■ Task instructions ■
Instruction for the entries below: return the part that opens with the line containing "Click the Mehr link in Wertstellungsbericht" and closes with the line containing "Task: Select the pixel labeled C", exactly, and no pictures.

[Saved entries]
========================================
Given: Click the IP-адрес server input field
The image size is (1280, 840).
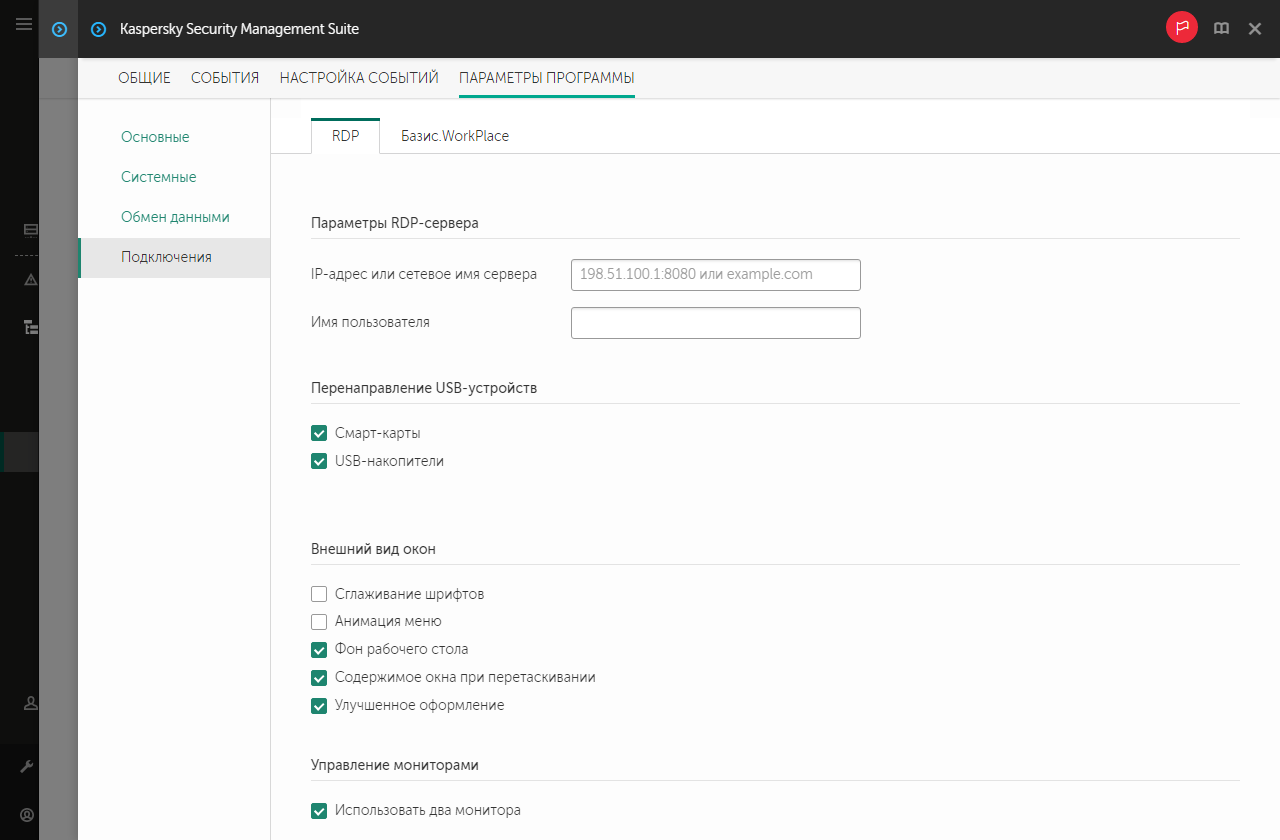Looking at the screenshot, I should [x=715, y=274].
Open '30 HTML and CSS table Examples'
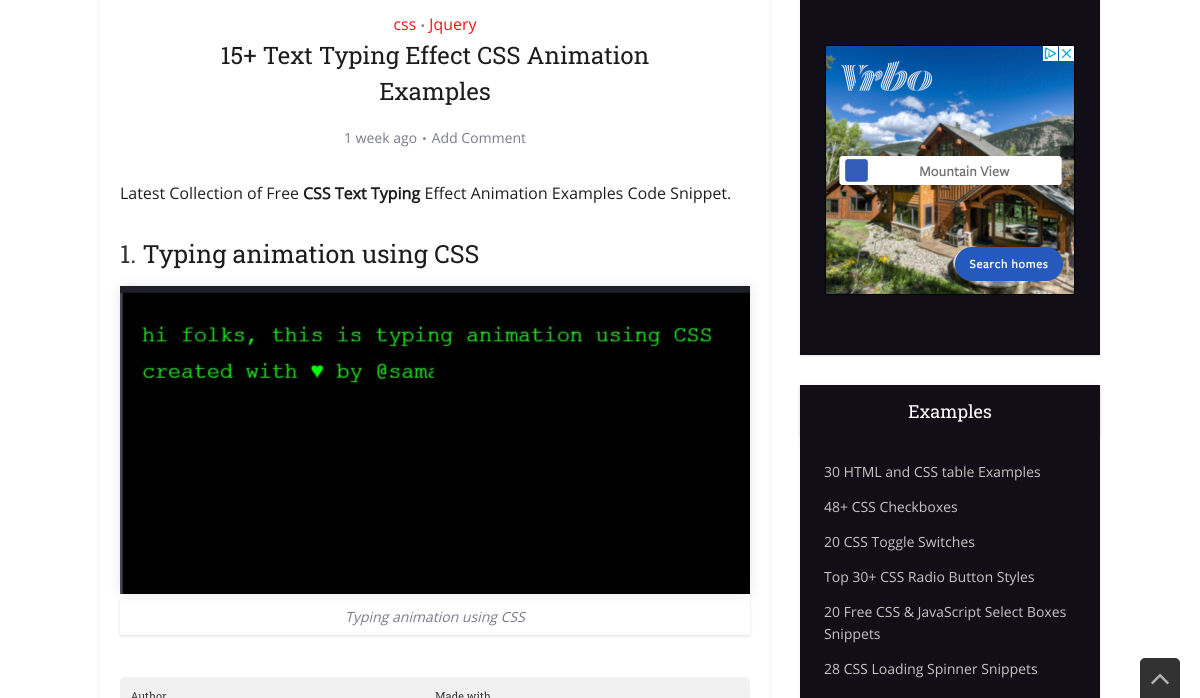Image resolution: width=1200 pixels, height=698 pixels. [x=932, y=472]

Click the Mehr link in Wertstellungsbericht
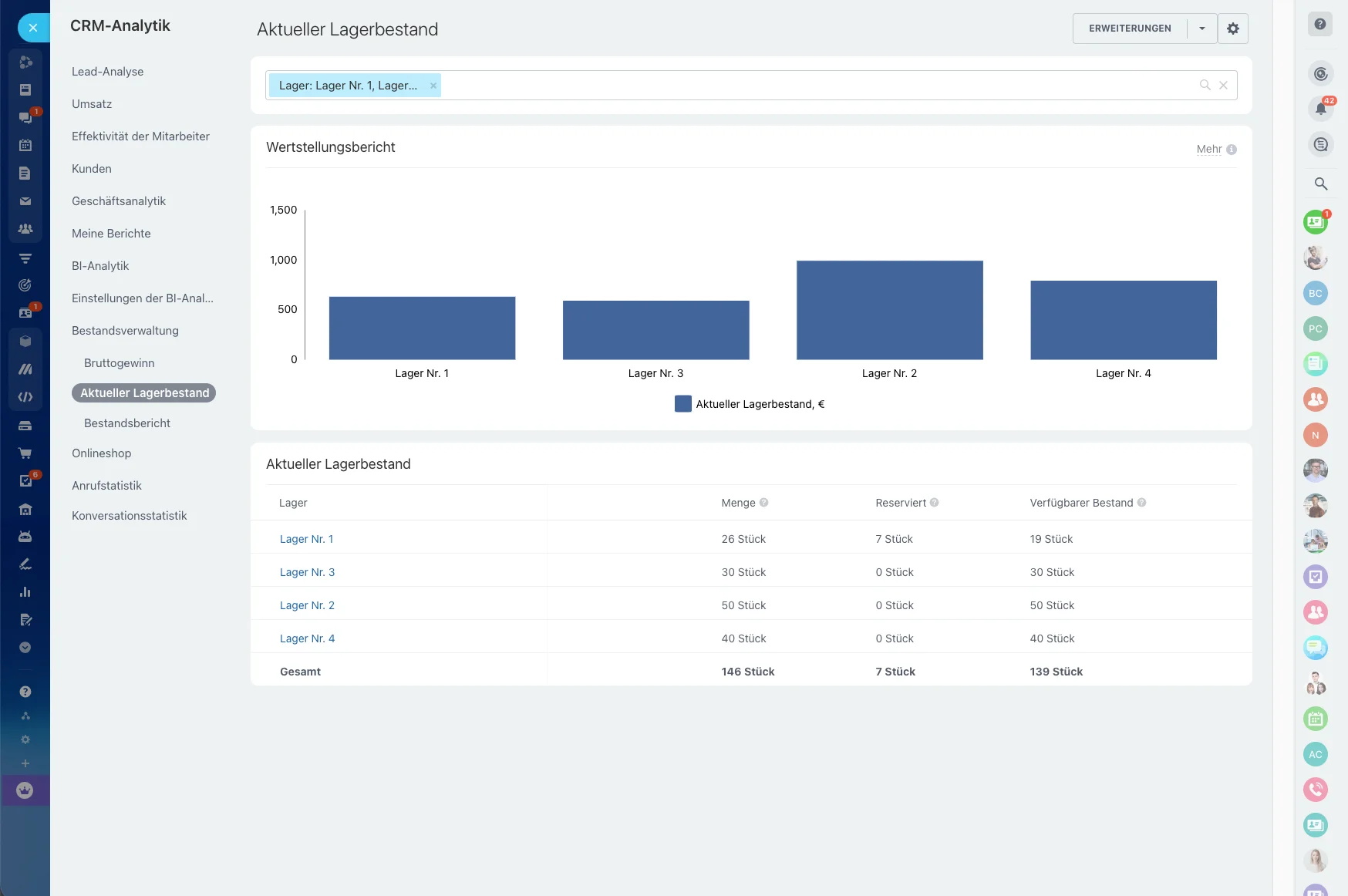[1208, 150]
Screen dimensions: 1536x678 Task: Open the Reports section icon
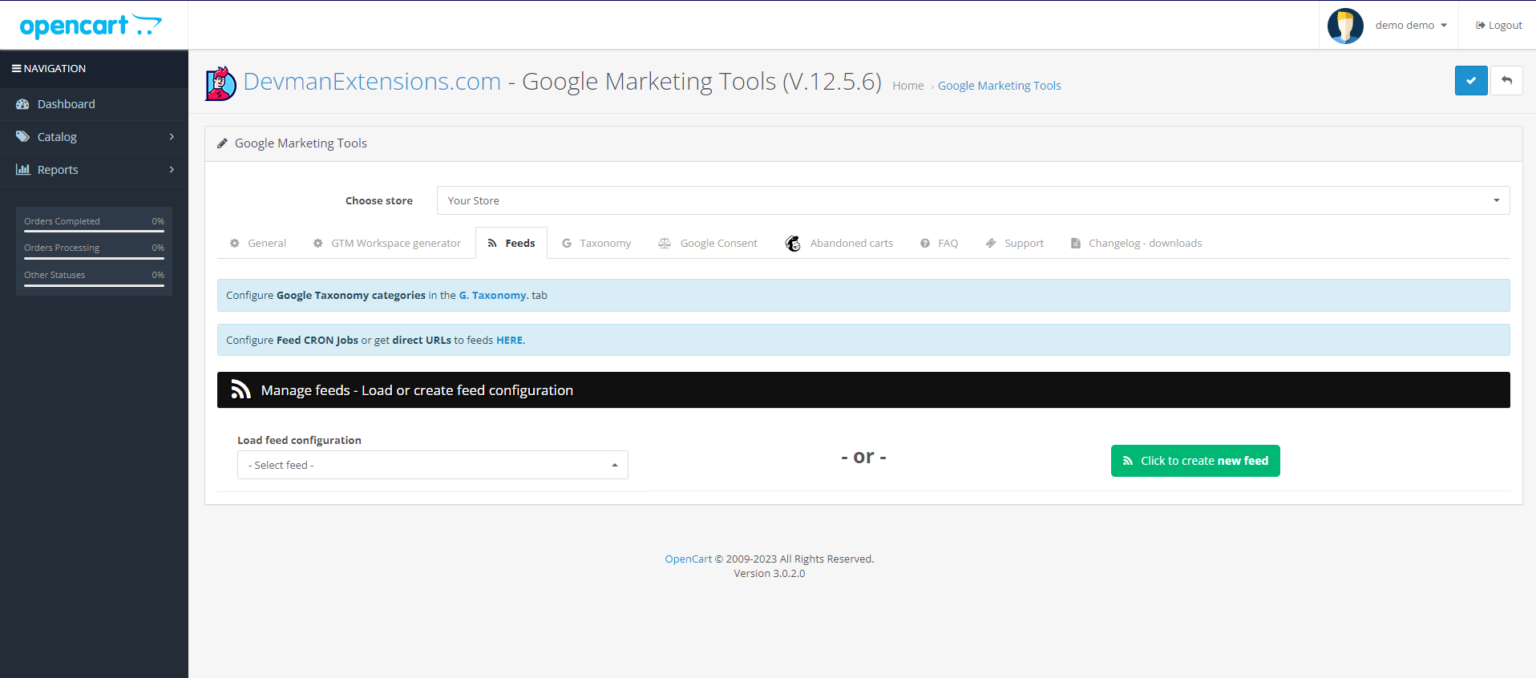(23, 169)
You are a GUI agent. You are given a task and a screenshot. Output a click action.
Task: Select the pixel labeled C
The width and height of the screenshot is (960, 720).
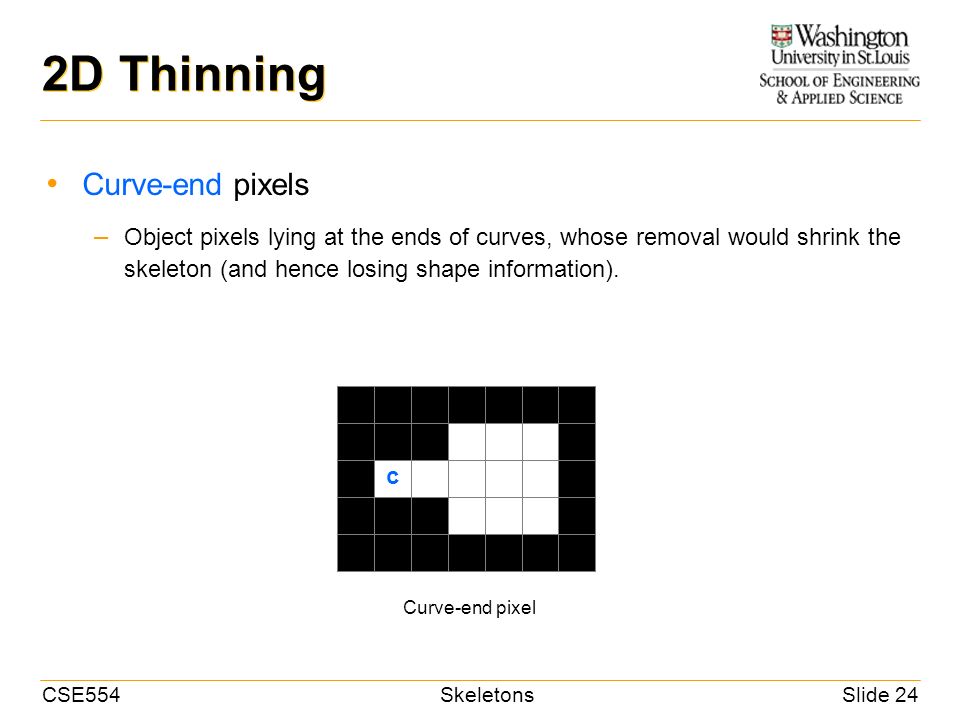[x=393, y=479]
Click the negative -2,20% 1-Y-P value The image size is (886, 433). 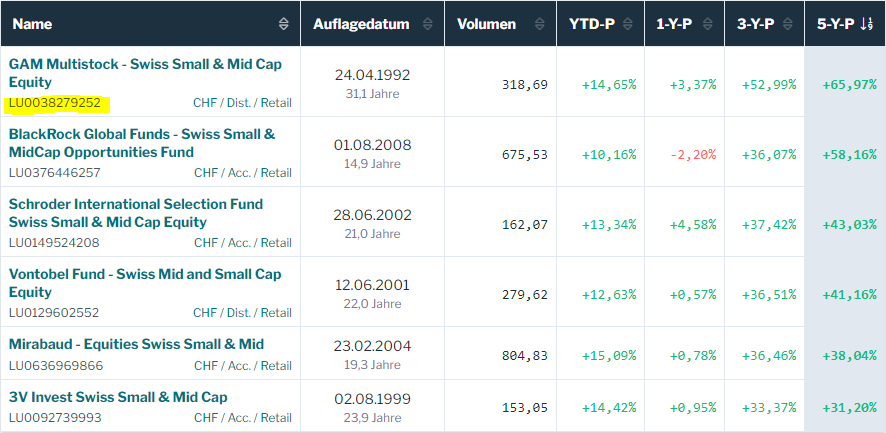pyautogui.click(x=694, y=155)

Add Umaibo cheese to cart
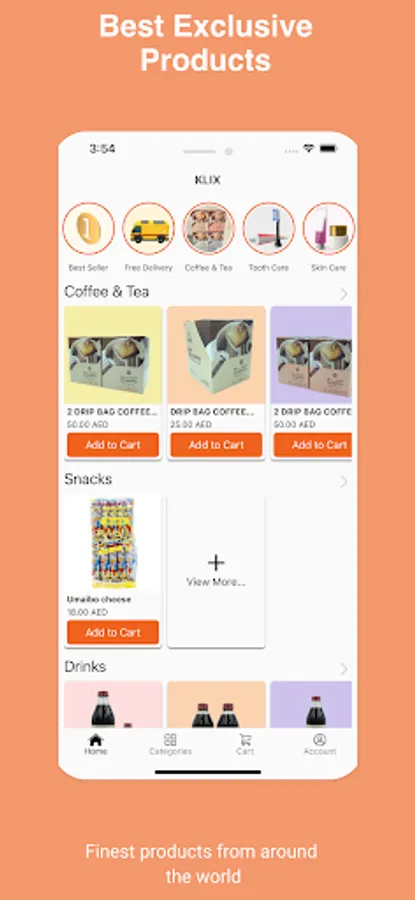[x=113, y=633]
========================================
■ Answer to this problem ■
Click the Mehr link in Wertstellungsbericht
[1208, 150]
Screen dimensions: 1536x678 Task: Open the Reports section icon
(23, 169)
You are a GUI agent. You are given a task and a screenshot. Output a click action.
Task: Select the pixel labeled C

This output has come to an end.